In questi ultimi due anni, complice la pandemia, queste due condizioni si sono in parte ritrovate grazie all’azione del Governo che ha dovuto garantire una maggiore omogeneità decisionale nazionale grazie anche ad un contemporaneo contenimento del regionalismo.
Si sono create le condizioni per un recupero dell’unità e dell’efficienza del Ssn ed in particolare della Medicina Territoriale che più di altre ha sofferto nel recente passato. Un ulteriore passo avanti si potrà fare con l’approvazione del Pnrr e dei conseguenti atti legislativi e contrattuali molti dei quali ancora da definire.
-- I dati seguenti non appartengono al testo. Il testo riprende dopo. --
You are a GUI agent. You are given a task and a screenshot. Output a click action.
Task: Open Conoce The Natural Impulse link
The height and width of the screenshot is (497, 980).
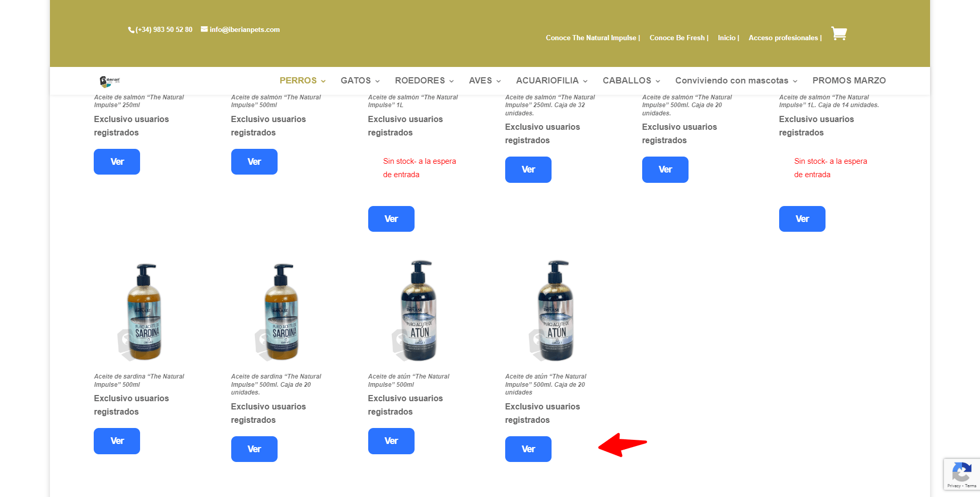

Tra questi assumo particolare rilevanza l’applicazione del recente DM n.77 e la definizione degli “atti d’indirizzo” per la stipula del CCNL dell’area sanità e degli ACN della Medicina Generale e della Pediatria di Libera Scelta.
Queste applicazioni necessitano, però, dell’indispensabile stabilità politica sia per gli atti di competenza diretta governativa e sia per quelli di competenza regionale che però necessitano dell’intervento di coordinamento del Governo a livello di Conferenza Stato-Regioni e soprattutto delle indispensabili risorse nazionali ed europee.
I mesi che ci separano dalla normale scadenza della legislatura possono essere proficuamente utilizzati all’avanzamento di questi obiettivi di politica sanitaria di cui il Paese ha grande necessità.
Si ritiene pertanto che i partiti debbano garantire la stabilità politica del Governo e la massima collaborazione tra le Regioni e tra queste e lo Stato. I partiti devono contenere le loro istanze che pur legittime restano del tutto secondarie alle esigenze nazionali tra cui prioritarie quelle socio-sanitarie d’interesse diretto dei cittadini.
In questa fase è inutile e dannoso un ricorso anticipato alle elezioni che con questo sistema elettorale non offre nessuna garanzia di stabilità per un futuro Governo e quindi di efficace gestione istituzionale. Si andrebbe incontro non solo ad una inevitabile interruzione dell’attività istituzionale, ma ad un periodo di possibile incertezza politica ed amministrativa.  
Secondo Umi solo la continuità dell’attuale Governo, sostenuto dall’ampia coalizione di unità nazionale, offre la doppia garanzia di stabilità politica e l’efficacia amministrativa/legislativa anche, ma non solo, per gli aspetti che riguardano la riforma sanitaria in itinere.